M. Thomas Cazenave, rapporteur pour l'Assemblée nationale. - Cette proposition de loi a pour unique objectif de prolonger jusqu'au premier trimestre 2024 le plafonnement provisoire des deux indices utilisés pour revaloriser les loyers : l'indice de référence des loyers, pour le parc privé et social, et l'indice des loyers commerciaux, pour les baux commerciaux des seules PME. Ces mesures sont issues de la loi « pouvoir d'achat » votée à une large majorité l'été dernier à l'Assemblée nationale comme au Sénat.

En première lecture, l'Assemblée nationale a adopté la prolongation du plafonnement à une large majorité. C'est donc avec regret que j'ai constaté le rejet du texte au Sénat. Il me semble que nous ne pouvons aujourd'hui qu'acter le désaccord entre nos deux assemblées et reprendre la navette pour une discussion du texte en nouvelle lecture.

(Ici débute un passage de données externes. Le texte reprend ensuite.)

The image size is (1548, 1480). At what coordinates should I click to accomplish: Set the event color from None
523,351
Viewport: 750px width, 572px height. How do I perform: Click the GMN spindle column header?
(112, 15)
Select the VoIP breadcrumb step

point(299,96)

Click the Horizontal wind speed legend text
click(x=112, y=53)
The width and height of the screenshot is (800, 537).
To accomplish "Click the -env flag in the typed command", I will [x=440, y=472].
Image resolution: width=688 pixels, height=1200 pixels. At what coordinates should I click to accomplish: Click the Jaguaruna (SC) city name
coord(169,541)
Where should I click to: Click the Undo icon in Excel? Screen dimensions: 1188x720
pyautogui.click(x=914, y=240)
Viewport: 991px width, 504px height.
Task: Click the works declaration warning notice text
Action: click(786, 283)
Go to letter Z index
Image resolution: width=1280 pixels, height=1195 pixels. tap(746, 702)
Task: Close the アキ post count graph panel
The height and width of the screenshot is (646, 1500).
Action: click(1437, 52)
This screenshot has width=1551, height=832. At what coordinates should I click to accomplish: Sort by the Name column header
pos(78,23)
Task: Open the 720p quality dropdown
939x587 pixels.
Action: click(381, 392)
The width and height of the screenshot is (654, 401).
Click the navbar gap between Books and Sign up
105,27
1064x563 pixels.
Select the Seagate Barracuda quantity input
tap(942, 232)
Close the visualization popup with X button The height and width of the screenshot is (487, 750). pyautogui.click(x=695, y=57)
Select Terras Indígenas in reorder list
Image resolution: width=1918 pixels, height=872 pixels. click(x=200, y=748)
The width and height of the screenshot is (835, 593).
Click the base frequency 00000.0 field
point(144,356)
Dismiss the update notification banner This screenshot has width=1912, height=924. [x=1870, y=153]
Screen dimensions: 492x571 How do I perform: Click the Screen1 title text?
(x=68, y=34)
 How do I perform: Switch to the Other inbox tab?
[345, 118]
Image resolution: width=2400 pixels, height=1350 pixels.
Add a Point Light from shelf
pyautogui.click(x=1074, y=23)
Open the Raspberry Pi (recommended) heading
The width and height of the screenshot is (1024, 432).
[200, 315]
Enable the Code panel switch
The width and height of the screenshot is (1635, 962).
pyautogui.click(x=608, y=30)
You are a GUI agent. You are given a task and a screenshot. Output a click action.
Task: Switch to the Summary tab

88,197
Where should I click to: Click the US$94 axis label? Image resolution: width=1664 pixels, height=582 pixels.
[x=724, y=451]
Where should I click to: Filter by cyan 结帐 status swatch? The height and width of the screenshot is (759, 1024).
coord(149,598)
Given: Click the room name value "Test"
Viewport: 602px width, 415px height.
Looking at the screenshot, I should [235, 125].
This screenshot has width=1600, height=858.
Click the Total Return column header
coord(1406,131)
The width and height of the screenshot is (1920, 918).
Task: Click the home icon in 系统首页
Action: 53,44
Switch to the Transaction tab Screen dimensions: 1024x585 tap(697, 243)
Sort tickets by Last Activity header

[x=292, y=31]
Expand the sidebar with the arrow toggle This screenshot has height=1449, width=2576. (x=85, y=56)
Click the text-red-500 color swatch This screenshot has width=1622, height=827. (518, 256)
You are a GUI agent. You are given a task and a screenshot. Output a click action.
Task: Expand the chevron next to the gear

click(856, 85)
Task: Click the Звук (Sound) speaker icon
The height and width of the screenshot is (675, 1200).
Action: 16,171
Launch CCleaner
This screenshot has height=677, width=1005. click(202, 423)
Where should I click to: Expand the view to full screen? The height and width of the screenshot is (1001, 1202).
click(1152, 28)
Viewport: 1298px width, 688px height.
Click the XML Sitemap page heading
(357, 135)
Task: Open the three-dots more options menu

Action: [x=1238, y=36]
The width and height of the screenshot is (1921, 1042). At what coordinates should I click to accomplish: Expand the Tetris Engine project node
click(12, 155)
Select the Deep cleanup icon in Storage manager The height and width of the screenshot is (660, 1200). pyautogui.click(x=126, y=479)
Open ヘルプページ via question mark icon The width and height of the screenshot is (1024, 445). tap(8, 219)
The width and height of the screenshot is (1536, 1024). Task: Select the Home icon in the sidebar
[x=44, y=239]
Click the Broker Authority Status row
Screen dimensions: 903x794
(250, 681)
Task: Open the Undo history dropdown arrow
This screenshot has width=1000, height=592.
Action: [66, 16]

Les principaux arguments invoqués contre cette proposition de loi au Sénat ont porté à la fois sur la méthode d'examen du texte, sur les conséquences de la mesure pour les propriétaires, et plus largement sur la politique du Gouvernement en matière de logement.

Je sais que ce texte est examiné dans des conditions particulières, mais j'en rappelle l'objectif : acter dans les meilleurs délais la prolongation du plafonnement de l'IRL et de l'ILC afin de protéger les ménages, les petits artisans et les commerçants des conséquences de l'inflation. Les prévisions dont nous disposons pour l'évolution de ces deux indices indiquent qu'ils ne repasseront pas sous la barre des 3,5 % avant le deuxième trimestre 2024. Il est donc logique de donner à une même situation, celle que nous avions constatée l'an dernier lors de l'examen de la loi « pouvoir d'achat », la même solution. Nous ne modifions aucun paramètre du mécanisme de plafonnement : le taux reste fixé à 3,5 % et le périmètre d'application est strictement inchangé. Il est vrai que nous sommes allés vite, mais nous avons tout de même auditionné une dizaine d'acteurs, tant du côté des locataires et des commerçants que des propriétaires, et débattu en commission et en séance. Un consensus aurait pu être trouvé rapidement afin de rassurer les locataires et les commerçants qui nous alertent, dans nos circonscriptions, depuis plusieurs semaines. Si rien n'est fait, c'est une augmentation des loyers de plus de 6 % qui les attend.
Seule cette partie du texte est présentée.